### [Given passage]

- - -

Stock Markets April 17, 2026 07:30 AM

U.S. Equity Funds See Heavy Buying as Iran De-escalation Hopes Lift Risk Appetite

Investors routed fresh cash into large-cap and sector equity funds while fleeing money market and short-term government funds

By Maya Rios
U.S. Equity Funds See Heavy Buying as Iran De-escalation Hopes Lift Risk Appetite

U.S. equity mutual funds and ETFs recorded substantial net inflows in the week ending April 15, driven by hopes of a quick resolution to the Iran situation and sturdy corporate earnings. Net purchases totaled $21.25 billion, extending a four-week buying streak, with notable demand for large-cap and sector-focused funds even as money market and short-duration government funds experienced heavy outflows.

Key Points

  • U.S. equity funds took in a net $21.25 billion in the week through April 15, marking a fourth straight week of inflows.
  • Large-cap funds saw a large jump in flows to $7.58 billion; sector funds led by technology, industrials and healthcare attracted $7.39 billion collectively.
  • Investors withdrew substantial sums from money market funds and short-to-intermediate government and treasury funds, with money markets seeing a record weekly net redemption of $177.72 billion.

- - -

[Rows showing where targets appear]
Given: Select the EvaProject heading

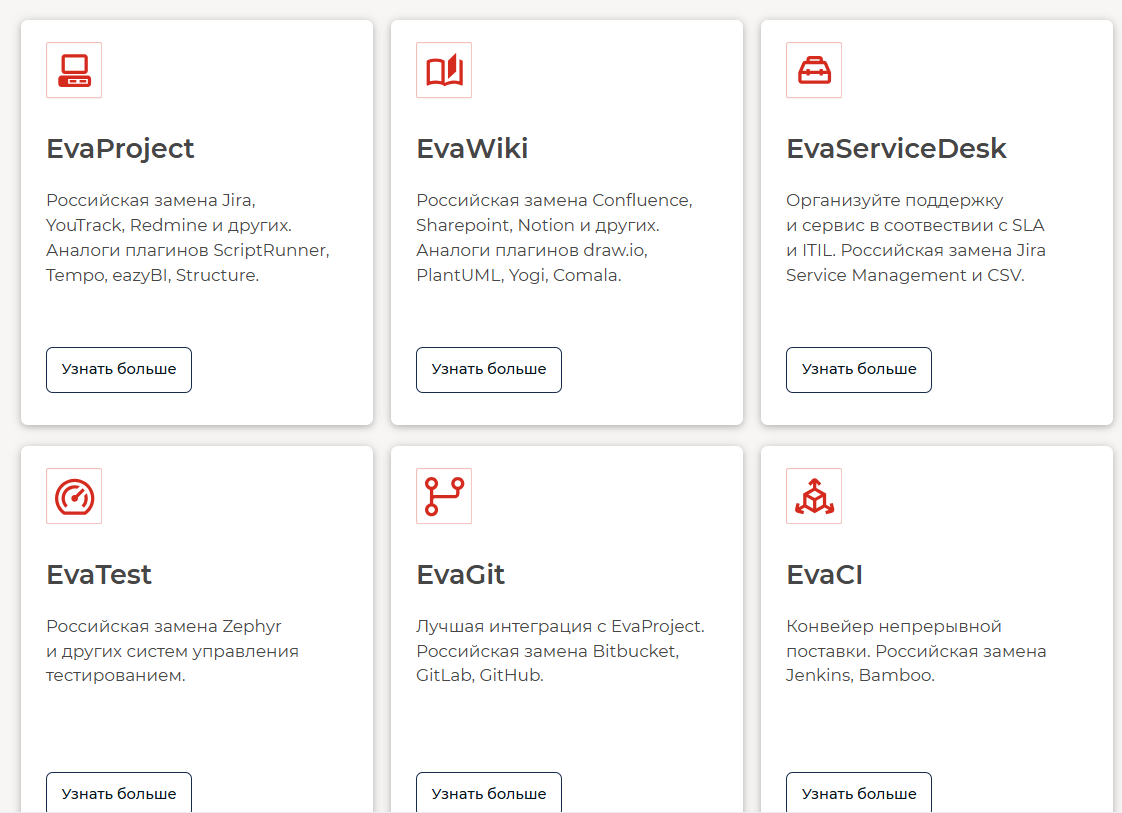Looking at the screenshot, I should 120,149.
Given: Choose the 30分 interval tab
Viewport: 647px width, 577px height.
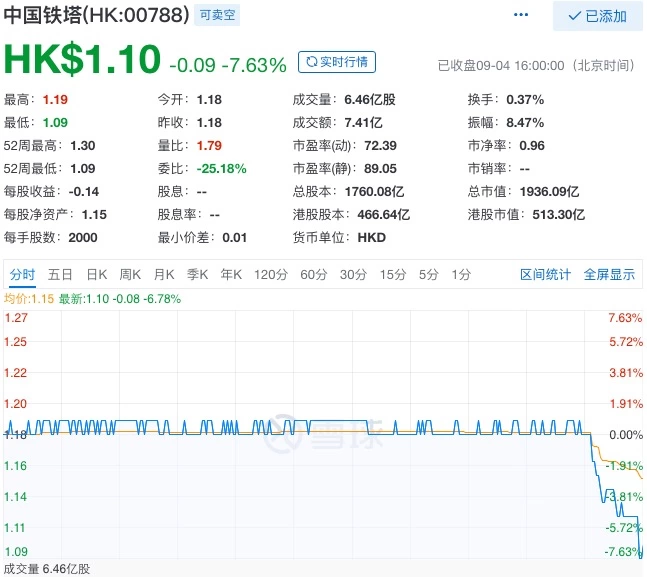Looking at the screenshot, I should [353, 275].
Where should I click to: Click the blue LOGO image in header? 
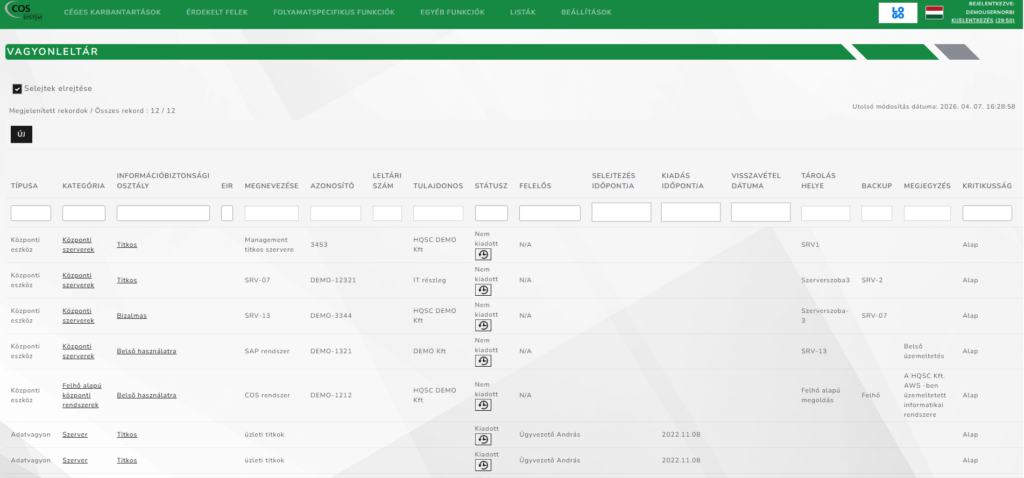898,13
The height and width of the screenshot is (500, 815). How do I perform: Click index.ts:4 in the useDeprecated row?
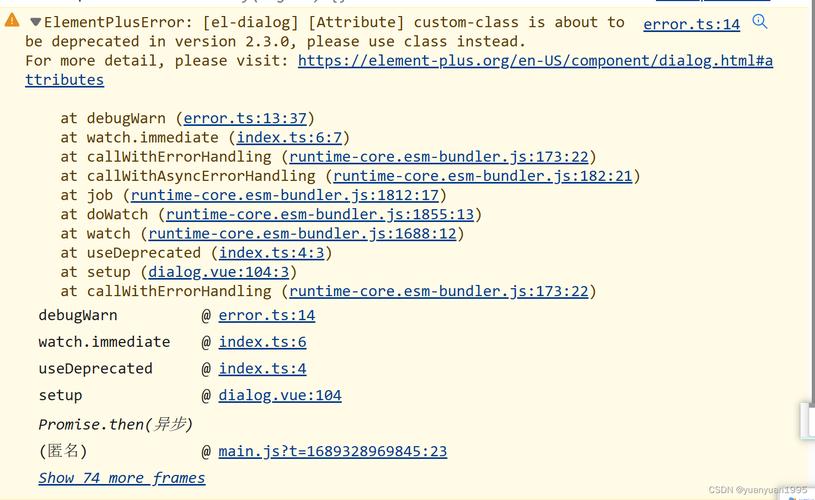(x=262, y=369)
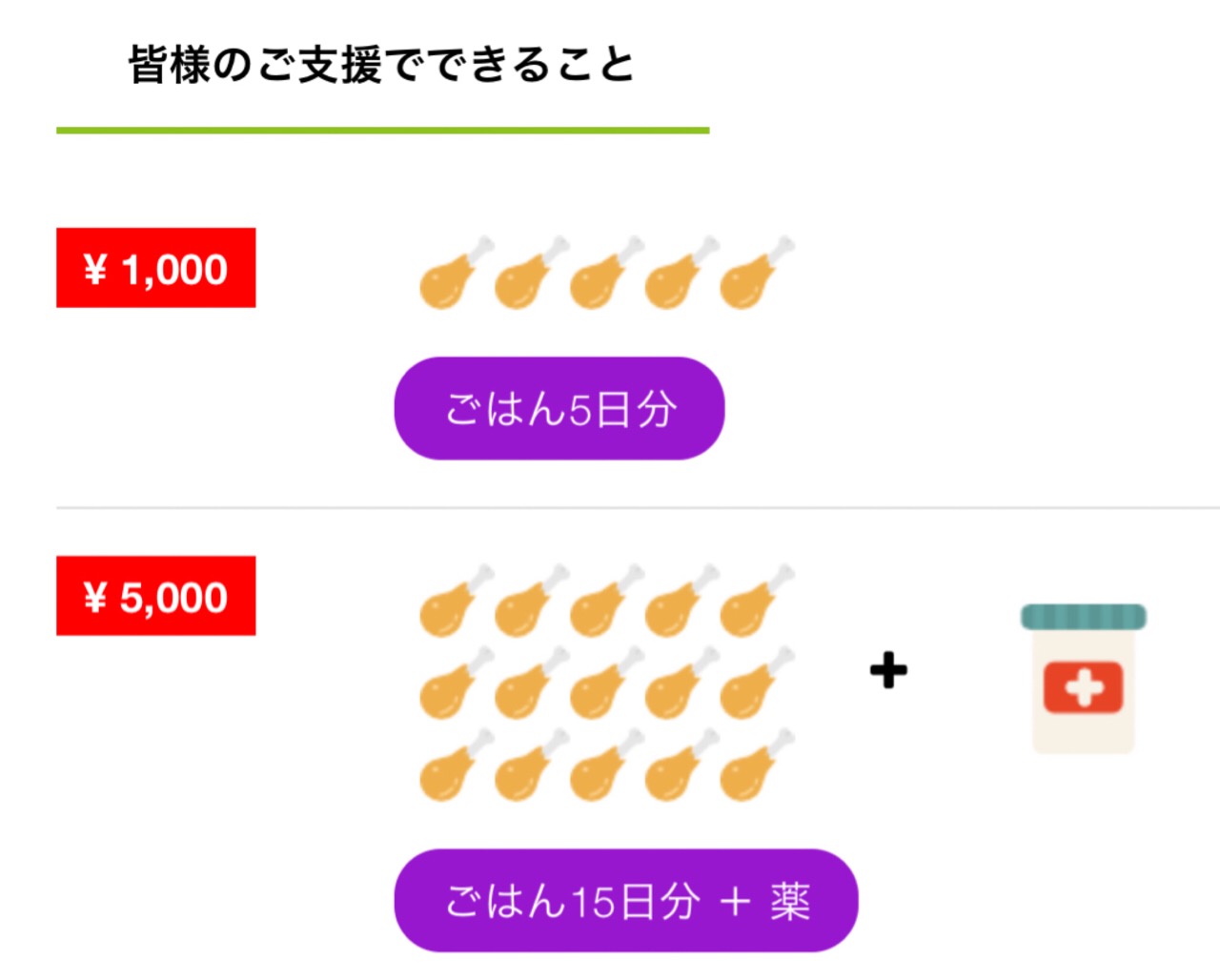Click the top-left drumstick in the ¥5,000 grid
Screen dimensions: 1220x980
coord(458,601)
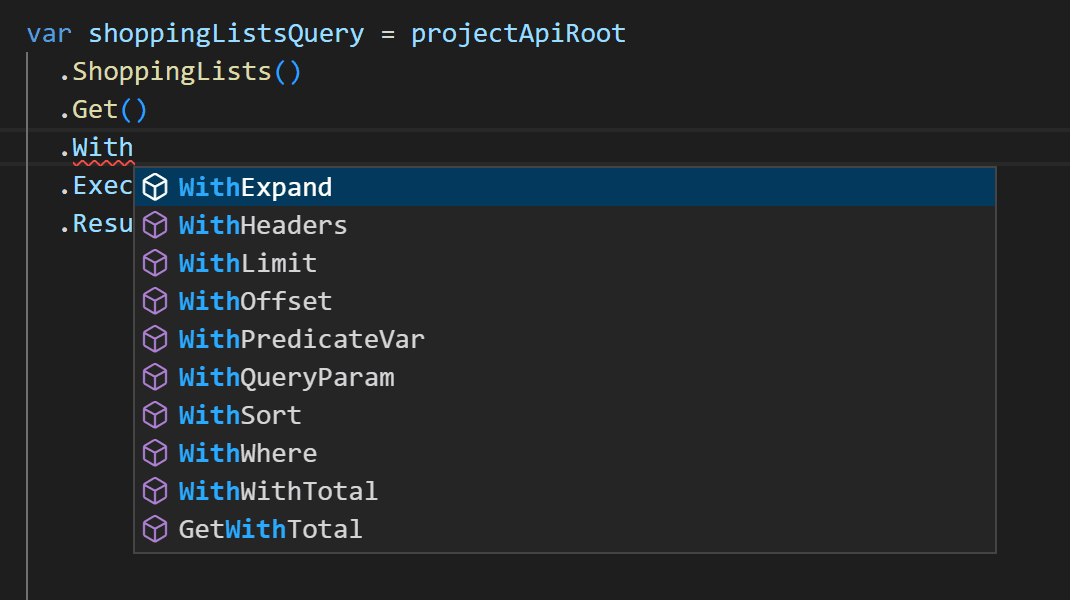Choose WithSort in the completion dropdown
This screenshot has height=600, width=1070.
pos(240,414)
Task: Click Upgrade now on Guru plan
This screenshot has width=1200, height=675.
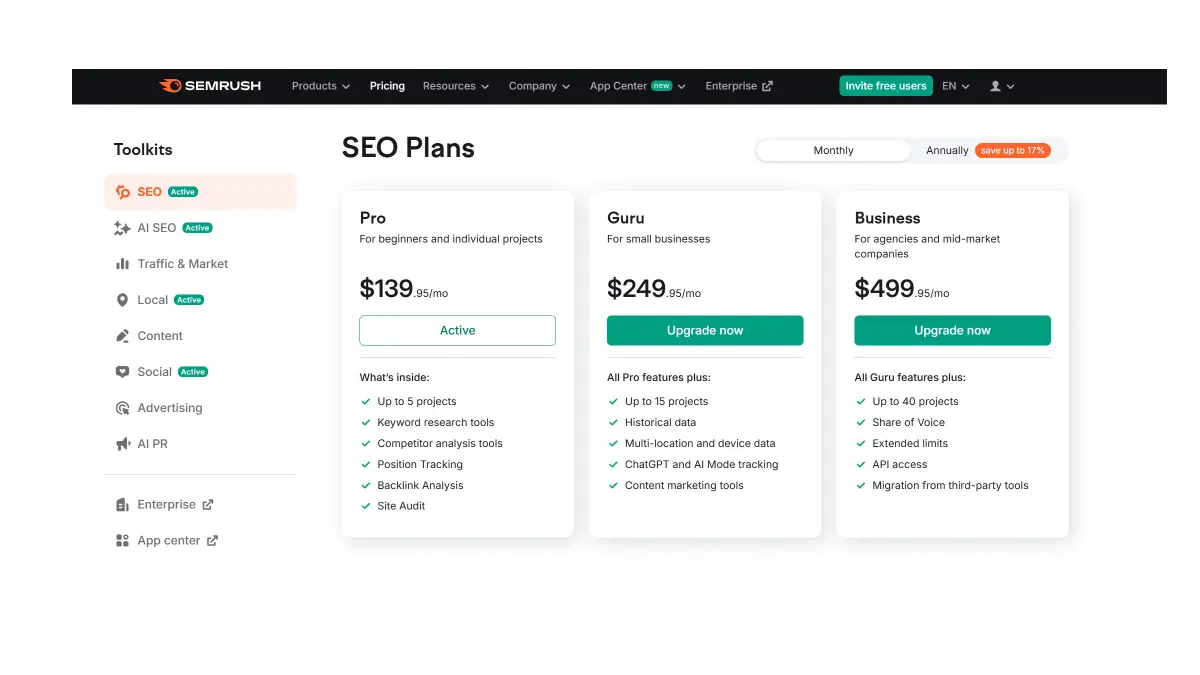Action: pos(705,331)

- - -

### [Tasks to carry out]
- 1) Translate this sentence from the article on U.S. equity fund flows into French: "U.S. equity funds took in a net $21.25 billion in the week through April 15, marking a fourth straight week of inflows."
- 2) From the article on U.S. equity fund flows, extract the passage from "U.S. equity mutual" to "experienced heavy outflows.".
- 3) Continue the article on U.S. equity fund flows from the point at which it stops.
The records stand apart from the article on U.S. equity fund flows and are separate material.

### [Solved tasks]
- 1) Les fonds d'actions américains ont attiré un montant net de 21,25 milliards de dollars au cours de la semaine close le 15 avril, ce qui marque une quatrième semaine consécutive d'entrées de capitaux.

- 2)
U.S. equity mutual funds and ETFs recorded substantial net inflows in the week ending April 15, driven by hopes of a quick resolution to the Iran situation and sturdy corporate earnings. Net purchases totaled $21.25 billion, extending a four-week buying streak, with notable demand for large-cap and sector-focused funds even as money market and short-duration government funds experienced heavy outflows.

- 3)
U.S. equity funds attracted strong investor demand in the week through April 15, taking in a net $21.25 billion and continuing a streak of weekly inflows for the fourth consecutive week, LSEG Lipper data showed.

Market participants pushed the S&P 500 and the Nasdaq to their second straight record closing highs on Thursday, a move that coincided with Israel agreeing to a temporary ceasefire with Lebanon and comments from U.S. President Donald Trump indicating Washington and Tehran could meet again over the weekend. Those developments, together with resilient corporate results, helped bolster risk appetite among investors.

Flows were concentrated in large-cap U.S. stock funds, which received $7.58 billion in net new money for the week, a sharp increase from about $662 million the previous week. Smaller segments of the equity market saw mixed results: small-cap funds drew $284 million in net inflows, while mid-cap funds recorded net redemptions of $389 million.

Sector-specific funds saw the largest weekly intake in more than four years, collectively pulling in $7.39 billion. Technology sector funds were the primary beneficiaries with net purchases of $5.63 billion, followed by industrial sector funds with $897 million and healthcare sector funds with $694 million in net inflows.

Fixed-income allocations cooled. Bond funds experienced net withdrawals of $833 million for the week, reversing the prior week’s net inflow of $9.59 billion. Short-to-intermediate government and treasury funds were particularly affected, suffering weekly net sales of $5.42 billion and bringing to an end a 14-week run of inflows into that category. By contrast, general domestic taxable fixed-income funds attracted $2.33 billion, the largest weekly amount for that category since February 18.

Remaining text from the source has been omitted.